# [Task item]
Below are some entries. Copy each line that holds the string "magnifier".

# [Materials provided]
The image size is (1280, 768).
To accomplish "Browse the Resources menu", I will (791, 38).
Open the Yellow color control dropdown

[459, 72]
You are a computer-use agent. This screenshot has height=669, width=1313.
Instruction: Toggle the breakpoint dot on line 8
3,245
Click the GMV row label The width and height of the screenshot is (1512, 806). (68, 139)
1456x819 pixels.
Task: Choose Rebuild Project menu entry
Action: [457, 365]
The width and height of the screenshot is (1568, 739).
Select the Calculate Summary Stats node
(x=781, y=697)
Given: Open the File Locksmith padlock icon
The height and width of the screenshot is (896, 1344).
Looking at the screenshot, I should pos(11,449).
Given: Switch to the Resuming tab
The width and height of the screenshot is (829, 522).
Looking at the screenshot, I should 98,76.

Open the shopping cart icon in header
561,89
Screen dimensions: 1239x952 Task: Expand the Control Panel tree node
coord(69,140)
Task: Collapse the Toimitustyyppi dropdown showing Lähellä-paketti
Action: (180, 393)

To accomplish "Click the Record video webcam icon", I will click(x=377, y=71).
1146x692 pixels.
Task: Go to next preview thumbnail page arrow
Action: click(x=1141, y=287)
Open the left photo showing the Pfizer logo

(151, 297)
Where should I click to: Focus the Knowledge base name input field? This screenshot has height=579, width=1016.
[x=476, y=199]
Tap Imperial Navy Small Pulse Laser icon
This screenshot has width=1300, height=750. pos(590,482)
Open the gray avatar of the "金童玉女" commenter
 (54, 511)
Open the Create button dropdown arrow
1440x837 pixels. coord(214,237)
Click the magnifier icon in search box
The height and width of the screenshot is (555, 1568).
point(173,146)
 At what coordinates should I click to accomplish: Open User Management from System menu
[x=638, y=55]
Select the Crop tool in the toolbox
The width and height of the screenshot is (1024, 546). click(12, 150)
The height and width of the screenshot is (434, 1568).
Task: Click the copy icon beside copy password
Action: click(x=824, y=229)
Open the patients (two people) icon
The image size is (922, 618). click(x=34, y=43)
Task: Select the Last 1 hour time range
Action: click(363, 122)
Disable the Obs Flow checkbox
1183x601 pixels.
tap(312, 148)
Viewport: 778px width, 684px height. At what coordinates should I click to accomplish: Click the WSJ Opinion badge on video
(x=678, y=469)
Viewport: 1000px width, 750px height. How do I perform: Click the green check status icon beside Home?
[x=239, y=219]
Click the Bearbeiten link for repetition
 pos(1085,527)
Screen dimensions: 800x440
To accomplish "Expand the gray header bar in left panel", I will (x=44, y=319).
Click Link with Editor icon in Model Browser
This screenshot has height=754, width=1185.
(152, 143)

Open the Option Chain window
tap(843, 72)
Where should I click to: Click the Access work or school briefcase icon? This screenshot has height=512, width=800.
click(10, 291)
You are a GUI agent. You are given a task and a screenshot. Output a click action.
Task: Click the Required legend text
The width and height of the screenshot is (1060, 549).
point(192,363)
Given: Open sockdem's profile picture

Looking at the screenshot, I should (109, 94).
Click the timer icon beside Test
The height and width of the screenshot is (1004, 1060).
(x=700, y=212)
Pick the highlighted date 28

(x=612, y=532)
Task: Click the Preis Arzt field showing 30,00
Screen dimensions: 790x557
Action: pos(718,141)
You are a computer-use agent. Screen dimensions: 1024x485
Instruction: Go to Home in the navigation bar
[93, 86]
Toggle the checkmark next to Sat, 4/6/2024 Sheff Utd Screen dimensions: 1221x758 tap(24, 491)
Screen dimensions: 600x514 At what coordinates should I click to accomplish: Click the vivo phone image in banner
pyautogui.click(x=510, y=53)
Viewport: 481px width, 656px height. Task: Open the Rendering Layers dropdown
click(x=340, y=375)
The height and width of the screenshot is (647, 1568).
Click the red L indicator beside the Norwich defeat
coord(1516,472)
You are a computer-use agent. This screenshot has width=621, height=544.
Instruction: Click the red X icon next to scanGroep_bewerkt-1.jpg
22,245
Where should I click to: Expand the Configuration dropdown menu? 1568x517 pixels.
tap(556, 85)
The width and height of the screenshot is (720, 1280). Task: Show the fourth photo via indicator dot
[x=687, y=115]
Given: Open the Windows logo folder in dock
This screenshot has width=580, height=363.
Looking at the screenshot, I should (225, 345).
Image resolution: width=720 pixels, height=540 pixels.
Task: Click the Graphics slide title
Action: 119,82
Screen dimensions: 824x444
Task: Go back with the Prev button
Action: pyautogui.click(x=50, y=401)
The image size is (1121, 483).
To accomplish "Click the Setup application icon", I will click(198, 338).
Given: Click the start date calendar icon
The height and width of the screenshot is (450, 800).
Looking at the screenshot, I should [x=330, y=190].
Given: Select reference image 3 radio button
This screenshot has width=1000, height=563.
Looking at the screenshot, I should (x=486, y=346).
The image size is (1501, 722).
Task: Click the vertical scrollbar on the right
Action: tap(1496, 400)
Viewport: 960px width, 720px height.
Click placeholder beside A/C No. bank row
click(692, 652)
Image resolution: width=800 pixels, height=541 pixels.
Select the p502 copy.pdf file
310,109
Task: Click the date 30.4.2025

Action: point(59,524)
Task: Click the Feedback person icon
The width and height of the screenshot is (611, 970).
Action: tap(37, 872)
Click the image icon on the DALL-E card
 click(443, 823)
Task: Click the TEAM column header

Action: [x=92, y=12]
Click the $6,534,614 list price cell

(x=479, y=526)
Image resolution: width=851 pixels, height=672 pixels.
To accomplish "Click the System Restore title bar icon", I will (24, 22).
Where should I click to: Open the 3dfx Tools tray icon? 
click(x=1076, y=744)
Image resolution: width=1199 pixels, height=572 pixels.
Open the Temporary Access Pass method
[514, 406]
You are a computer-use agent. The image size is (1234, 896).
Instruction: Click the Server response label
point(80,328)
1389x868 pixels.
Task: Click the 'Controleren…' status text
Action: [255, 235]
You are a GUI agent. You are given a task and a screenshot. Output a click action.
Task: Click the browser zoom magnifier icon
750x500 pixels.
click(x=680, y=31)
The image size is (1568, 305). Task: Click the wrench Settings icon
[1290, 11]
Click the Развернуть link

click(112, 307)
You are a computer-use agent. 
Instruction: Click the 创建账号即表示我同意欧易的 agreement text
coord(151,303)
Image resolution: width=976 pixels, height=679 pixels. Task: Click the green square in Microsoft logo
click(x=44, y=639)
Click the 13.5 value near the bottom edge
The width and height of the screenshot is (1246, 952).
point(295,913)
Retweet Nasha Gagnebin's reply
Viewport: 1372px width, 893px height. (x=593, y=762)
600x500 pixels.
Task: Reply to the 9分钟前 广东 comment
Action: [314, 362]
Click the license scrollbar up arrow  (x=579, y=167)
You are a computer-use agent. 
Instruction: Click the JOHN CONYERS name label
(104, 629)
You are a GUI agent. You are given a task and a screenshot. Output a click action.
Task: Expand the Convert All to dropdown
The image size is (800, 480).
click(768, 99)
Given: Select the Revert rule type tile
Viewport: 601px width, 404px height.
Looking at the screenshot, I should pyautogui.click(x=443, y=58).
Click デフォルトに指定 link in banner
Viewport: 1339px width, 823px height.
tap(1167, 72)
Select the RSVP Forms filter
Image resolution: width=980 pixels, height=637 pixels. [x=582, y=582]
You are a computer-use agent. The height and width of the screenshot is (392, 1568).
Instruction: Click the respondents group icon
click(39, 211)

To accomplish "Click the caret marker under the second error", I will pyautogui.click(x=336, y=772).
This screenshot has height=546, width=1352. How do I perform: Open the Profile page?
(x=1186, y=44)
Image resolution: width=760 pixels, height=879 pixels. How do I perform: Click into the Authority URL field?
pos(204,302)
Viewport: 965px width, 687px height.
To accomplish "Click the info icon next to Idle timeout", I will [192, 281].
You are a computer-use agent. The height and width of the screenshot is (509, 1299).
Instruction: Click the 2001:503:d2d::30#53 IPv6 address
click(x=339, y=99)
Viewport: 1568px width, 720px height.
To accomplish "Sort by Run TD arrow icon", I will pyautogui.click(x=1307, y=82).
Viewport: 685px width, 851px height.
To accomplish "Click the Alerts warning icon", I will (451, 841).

# [Response area]
Click the magnifier icon in search box
Task: Click the browser zoom magnifier icon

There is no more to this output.